Minggu, 08 Juli 2012

The Blue Eyes of the Lighthouse (part 8)


       Mark menggandeng tanganku masuk kedalam sebuah bar. Aku meyakinkan diriku bahwa aku sudah melupakan kejadian tadi sore. dan akan menghapusnya sama sekali dengan party bersama Westlife. Aku langsung disambut sorakan Nicky, Shane, Brian dan Kian saat menjejakkan kaki disana. Aku melihat Georgina disamping Nicky, terlihat cantik seperti biasanya. Ia mengenakan dress maroon elegan dan rambutnya dibiarkan tergerai. Ia memegang gelas wine ditangan kananya dan tangan kirinya memeluk lengan Nicky. Aku berusaha tidak melihat mereka berdua. Aku memeluk lengan Mark, sekilas aku melihat wajah Nicky berkerut kesal.
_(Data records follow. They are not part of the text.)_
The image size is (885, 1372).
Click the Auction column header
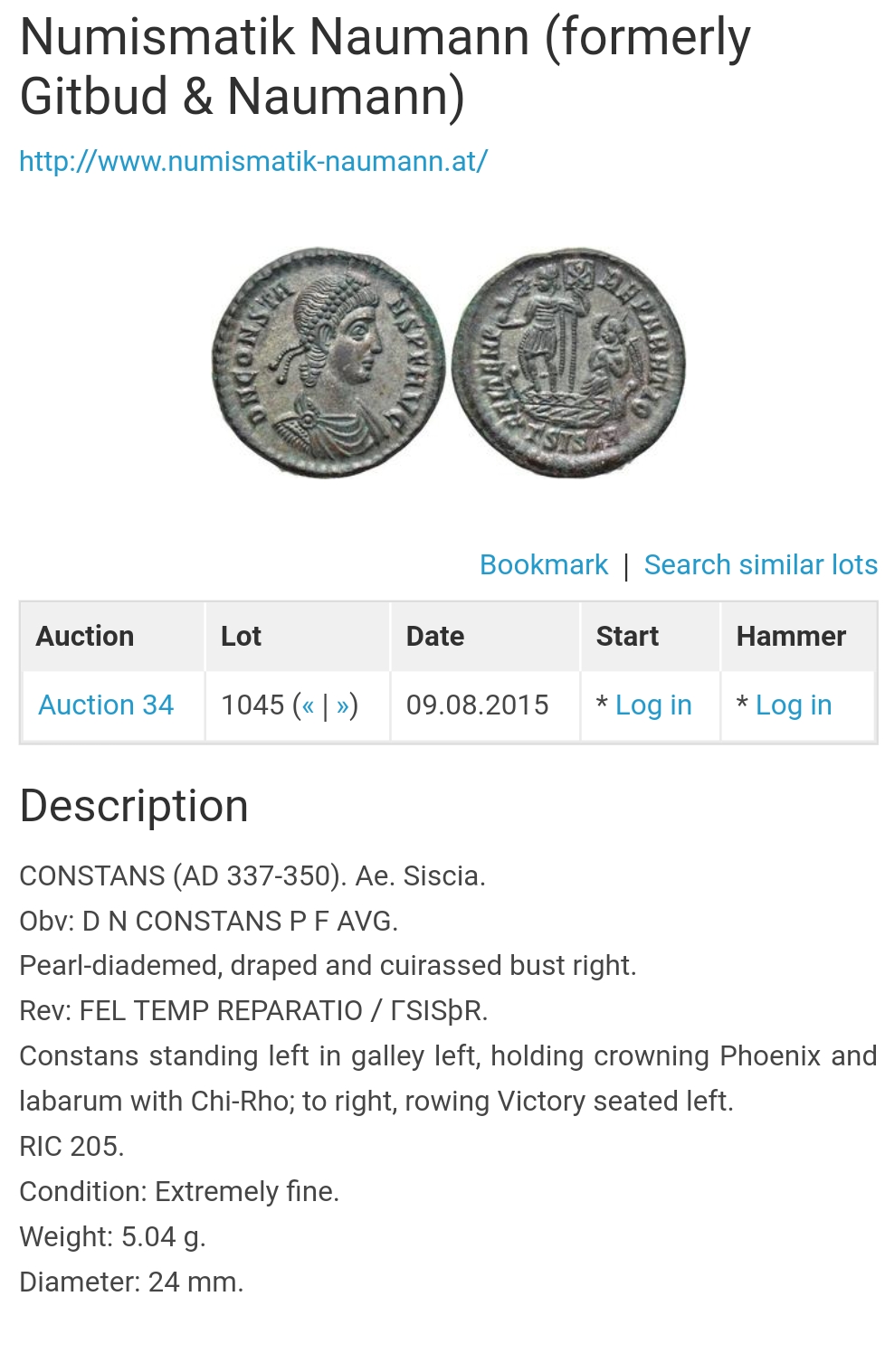[85, 636]
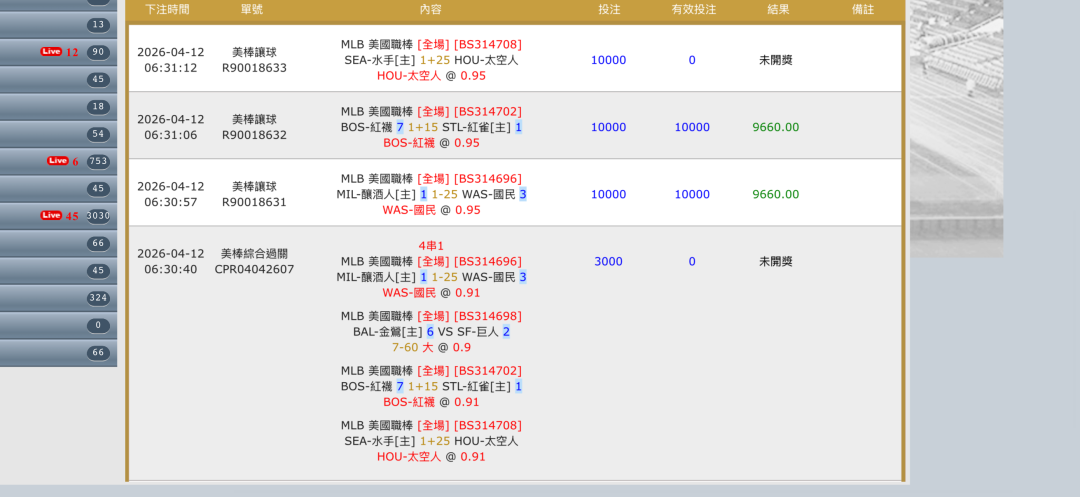This screenshot has width=1080, height=497.
Task: Select the sidebar count badge 13
Action: [98, 25]
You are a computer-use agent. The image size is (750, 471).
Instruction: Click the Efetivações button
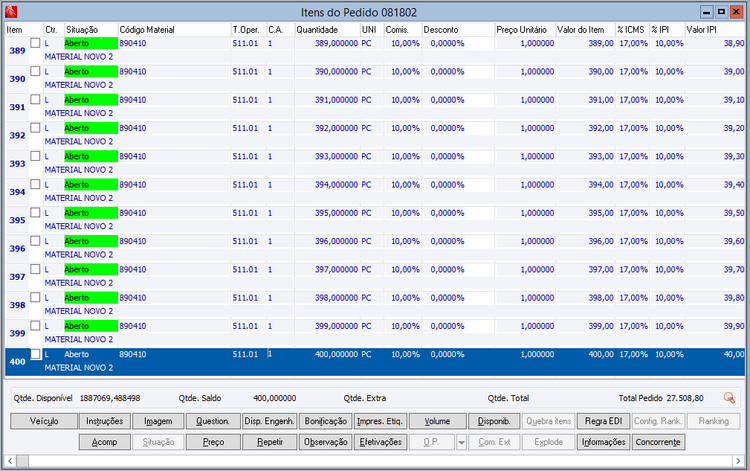[x=381, y=442]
       Kami bersenang-senang disana. Setidaknya bersenang-senang untukku adalah memalingkan wajah sebisa mungkin dan tidak melihat Nicky dan Georgina berdansa dengan mesra. Aku minum beberapa teguk. Lalu menertawakan Brian dengan ulahnya yang macam-macam.
       “Ada kabar bagus...” Shane duduk di kursi depan meja bartender.
       Aku menatap Shane.
       “What?” sahutku penasaran.
       “Sebaiknya Nicky saja deh yang bilang” Shane mengangkat alis, menatap Nicky. Nicky menggeleng. Shane memukul punggungnya. “Kau malu-malu banget! Kau kan tinggal bilang kau sedang merencanakan pernikahanmu dengan Georgina, Nick.”
       Aku hampir menjatuhkan gelas wineku.
       Georgina tertawa malu. The lads menyoraki Nicky.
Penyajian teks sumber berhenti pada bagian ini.